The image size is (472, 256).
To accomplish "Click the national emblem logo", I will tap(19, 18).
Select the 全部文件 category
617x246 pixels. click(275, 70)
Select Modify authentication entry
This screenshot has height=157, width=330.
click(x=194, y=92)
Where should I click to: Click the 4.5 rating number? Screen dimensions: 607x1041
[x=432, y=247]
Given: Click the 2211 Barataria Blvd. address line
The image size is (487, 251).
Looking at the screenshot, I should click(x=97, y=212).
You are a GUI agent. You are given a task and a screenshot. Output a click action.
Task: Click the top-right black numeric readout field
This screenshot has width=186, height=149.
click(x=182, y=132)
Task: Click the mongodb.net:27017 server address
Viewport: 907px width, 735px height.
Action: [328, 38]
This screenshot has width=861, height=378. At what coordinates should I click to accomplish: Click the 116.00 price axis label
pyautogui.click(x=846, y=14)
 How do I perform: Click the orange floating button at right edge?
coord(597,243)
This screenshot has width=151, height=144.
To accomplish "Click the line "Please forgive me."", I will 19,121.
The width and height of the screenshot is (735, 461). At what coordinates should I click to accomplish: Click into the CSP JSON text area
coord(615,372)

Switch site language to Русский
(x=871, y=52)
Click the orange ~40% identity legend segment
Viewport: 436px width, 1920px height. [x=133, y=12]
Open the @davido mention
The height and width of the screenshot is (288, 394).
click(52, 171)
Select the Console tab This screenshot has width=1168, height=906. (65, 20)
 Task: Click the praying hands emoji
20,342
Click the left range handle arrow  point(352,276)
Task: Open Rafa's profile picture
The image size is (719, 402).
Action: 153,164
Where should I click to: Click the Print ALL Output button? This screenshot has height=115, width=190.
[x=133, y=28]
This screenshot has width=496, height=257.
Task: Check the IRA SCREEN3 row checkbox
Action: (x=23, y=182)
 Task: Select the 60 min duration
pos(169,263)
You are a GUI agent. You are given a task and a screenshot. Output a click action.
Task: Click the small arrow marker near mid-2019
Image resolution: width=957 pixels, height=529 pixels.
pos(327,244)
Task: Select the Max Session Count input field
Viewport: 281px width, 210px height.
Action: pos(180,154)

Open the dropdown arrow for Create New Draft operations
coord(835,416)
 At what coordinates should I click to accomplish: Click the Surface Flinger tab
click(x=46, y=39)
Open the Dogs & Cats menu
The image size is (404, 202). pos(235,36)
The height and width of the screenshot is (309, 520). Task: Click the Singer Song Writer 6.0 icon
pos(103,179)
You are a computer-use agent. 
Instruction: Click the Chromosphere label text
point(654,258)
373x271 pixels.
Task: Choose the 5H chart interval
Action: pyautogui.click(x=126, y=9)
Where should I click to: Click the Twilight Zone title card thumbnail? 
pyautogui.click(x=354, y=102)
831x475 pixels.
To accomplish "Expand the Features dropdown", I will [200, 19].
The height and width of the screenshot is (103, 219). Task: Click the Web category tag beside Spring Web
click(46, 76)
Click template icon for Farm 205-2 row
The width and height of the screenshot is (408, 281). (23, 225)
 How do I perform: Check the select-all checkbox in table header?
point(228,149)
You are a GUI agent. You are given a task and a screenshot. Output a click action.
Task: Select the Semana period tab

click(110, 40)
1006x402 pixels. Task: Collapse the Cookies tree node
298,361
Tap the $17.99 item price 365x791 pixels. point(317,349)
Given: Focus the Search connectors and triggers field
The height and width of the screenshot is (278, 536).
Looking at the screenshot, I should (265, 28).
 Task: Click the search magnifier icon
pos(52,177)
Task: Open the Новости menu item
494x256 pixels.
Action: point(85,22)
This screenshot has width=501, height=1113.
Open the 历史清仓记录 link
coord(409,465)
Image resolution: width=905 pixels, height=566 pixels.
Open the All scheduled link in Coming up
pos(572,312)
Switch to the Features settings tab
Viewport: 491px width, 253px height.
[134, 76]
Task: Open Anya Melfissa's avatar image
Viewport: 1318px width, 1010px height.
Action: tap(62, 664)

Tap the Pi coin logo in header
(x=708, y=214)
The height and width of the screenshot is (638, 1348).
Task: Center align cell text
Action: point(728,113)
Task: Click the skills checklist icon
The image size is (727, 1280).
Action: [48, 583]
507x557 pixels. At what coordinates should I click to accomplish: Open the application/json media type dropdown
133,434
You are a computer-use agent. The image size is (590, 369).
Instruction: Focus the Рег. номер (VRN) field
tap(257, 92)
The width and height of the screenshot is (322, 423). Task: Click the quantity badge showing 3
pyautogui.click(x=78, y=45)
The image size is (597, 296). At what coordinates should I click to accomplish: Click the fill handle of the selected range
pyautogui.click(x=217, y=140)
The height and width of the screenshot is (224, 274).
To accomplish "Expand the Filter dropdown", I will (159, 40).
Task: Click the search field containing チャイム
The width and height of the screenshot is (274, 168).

◆ **TASK PROMPT**:
All of the entries above are to be written out again exactly.

◆ **ANSWER TO THE PROBLEM**:
The image size is (472, 256).
To accomplish "Click the national emblem logo", I will tap(19, 18).
Select the 全部文件 category
617x246 pixels. click(275, 70)
Select Modify authentication entry
This screenshot has height=157, width=330.
click(x=194, y=92)
Where should I click to: Click the 4.5 rating number? Screen dimensions: 607x1041
[x=432, y=247]
Given: Click the 2211 Barataria Blvd. address line
The image size is (487, 251).
Looking at the screenshot, I should click(x=97, y=212).
You are a GUI agent. You are given a task and a screenshot. Output a click action.
Task: Click the top-right black numeric readout field
This screenshot has width=186, height=149.
click(x=182, y=132)
Task: Click the mongodb.net:27017 server address
Viewport: 907px width, 735px height.
Action: [328, 38]
This screenshot has width=861, height=378. At what coordinates should I click to accomplish: Click the 116.00 price axis label
pyautogui.click(x=846, y=14)
 How do I perform: Click the orange floating button at right edge?
coord(597,243)
This screenshot has width=151, height=144.
To accomplish "Click the line "Please forgive me."", I will 19,121.
The width and height of the screenshot is (735, 461). At what coordinates should I click to accomplish: Click into the CSP JSON text area
coord(615,372)

Switch site language to Русский
(x=871, y=52)
Click the orange ~40% identity legend segment
Viewport: 436px width, 1920px height. [x=133, y=12]
Open the @davido mention
The height and width of the screenshot is (288, 394).
click(52, 171)
Select the Console tab This screenshot has width=1168, height=906. (65, 20)
 Task: Click the praying hands emoji
20,342
Click the left range handle arrow  point(352,276)
Task: Open Rafa's profile picture
The image size is (719, 402).
Action: 153,164
Where should I click to: Click the Print ALL Output button? This screenshot has height=115, width=190.
[x=133, y=28]
This screenshot has width=496, height=257.
Task: Check the IRA SCREEN3 row checkbox
Action: (x=23, y=182)
 Task: Select the 60 min duration
pos(169,263)
You are a GUI agent. You are given a task and a screenshot. Output a click action.
Task: Click the small arrow marker near mid-2019
Image resolution: width=957 pixels, height=529 pixels.
pos(327,244)
Task: Select the Max Session Count input field
Viewport: 281px width, 210px height.
Action: pos(180,154)

Open the dropdown arrow for Create New Draft operations
coord(835,416)
 At what coordinates should I click to accomplish: Click the Surface Flinger tab
click(x=46, y=39)
Open the Dogs & Cats menu
The image size is (404, 202). pos(235,36)
The height and width of the screenshot is (309, 520). Task: Click the Singer Song Writer 6.0 icon
pos(103,179)
You are a computer-use agent. 
Instruction: Click the Chromosphere label text
point(654,258)
373x271 pixels.
Task: Choose the 5H chart interval
Action: pyautogui.click(x=126, y=9)
Where should I click to: Click the Twilight Zone title card thumbnail? 
pyautogui.click(x=354, y=102)
831x475 pixels.
To accomplish "Expand the Features dropdown", I will [200, 19].
The height and width of the screenshot is (103, 219). Task: Click the Web category tag beside Spring Web
click(46, 76)
Click template icon for Farm 205-2 row
The width and height of the screenshot is (408, 281). (23, 225)
 How do I perform: Check the select-all checkbox in table header?
point(228,149)
You are a GUI agent. You are given a task and a screenshot. Output a click action.
Task: Select the Semana period tab

click(110, 40)
1006x402 pixels. Task: Collapse the Cookies tree node
298,361
Tap the $17.99 item price 365x791 pixels. point(317,349)
Given: Focus the Search connectors and triggers field
The height and width of the screenshot is (278, 536).
Looking at the screenshot, I should (265, 28).
 Task: Click the search magnifier icon
pos(52,177)
Task: Open the Новости menu item
494x256 pixels.
Action: point(85,22)
This screenshot has width=501, height=1113.
Open the 历史清仓记录 link
coord(409,465)
Image resolution: width=905 pixels, height=566 pixels.
Open the All scheduled link in Coming up
pos(572,312)
Switch to the Features settings tab
Viewport: 491px width, 253px height.
[134, 76]
Task: Open Anya Melfissa's avatar image
Viewport: 1318px width, 1010px height.
Action: tap(62, 664)

Tap the Pi coin logo in header
(x=708, y=214)
The height and width of the screenshot is (638, 1348).
Task: Center align cell text
Action: point(728,113)
Task: Click the skills checklist icon
The image size is (727, 1280).
Action: [48, 583]
507x557 pixels. At what coordinates should I click to accomplish: Open the application/json media type dropdown
133,434
You are a computer-use agent. The image size is (590, 369).
Instruction: Focus the Рег. номер (VRN) field
tap(257, 92)
The width and height of the screenshot is (322, 423). Task: Click the quantity badge showing 3
pyautogui.click(x=78, y=45)
The image size is (597, 296). At what coordinates should I click to accomplish: Click the fill handle of the selected range
pyautogui.click(x=217, y=140)
The height and width of the screenshot is (224, 274).
To accomplish "Expand the Filter dropdown", I will (159, 40).
Task: Click the search field containing チャイム
The width and height of the screenshot is (274, 168).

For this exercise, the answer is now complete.